**Action item**
Nothing in the entries may change when you repeat them, and no images may appear.

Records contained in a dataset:
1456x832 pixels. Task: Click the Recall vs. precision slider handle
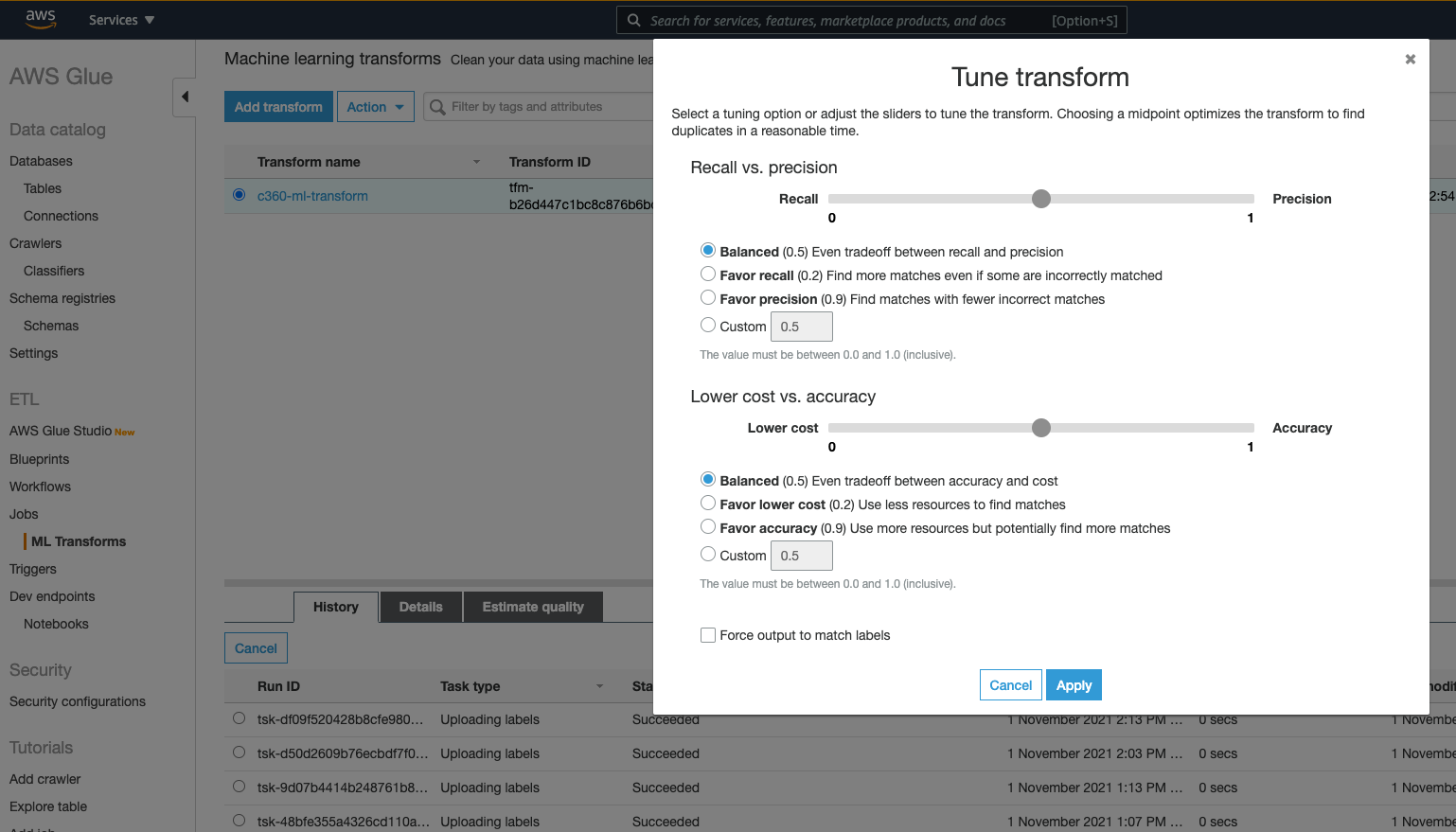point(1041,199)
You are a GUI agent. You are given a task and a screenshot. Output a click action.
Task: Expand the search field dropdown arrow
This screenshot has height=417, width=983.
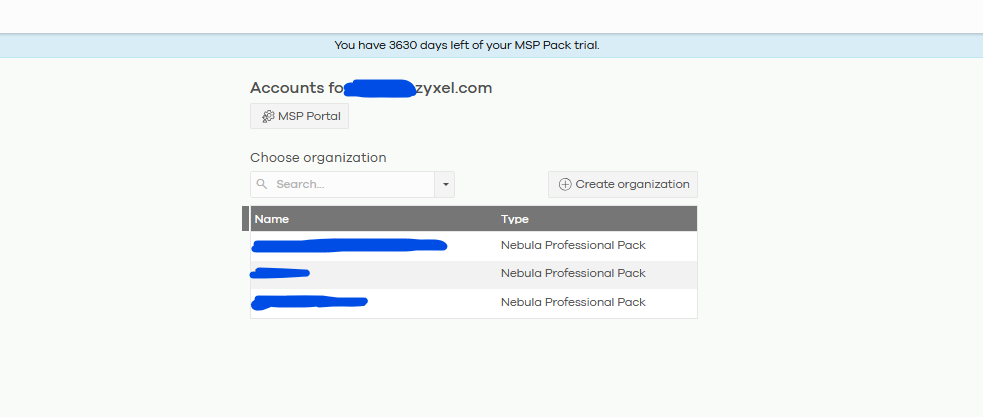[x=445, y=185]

**Response area**
1456x832 pixels. Task: Click the Recall vs. precision slider handle
point(1041,199)
You are a GUI agent. You are given a task and a screenshot. Output a click action.
Task: Expand the search field dropdown arrow
This screenshot has height=417, width=983.
[x=445, y=185]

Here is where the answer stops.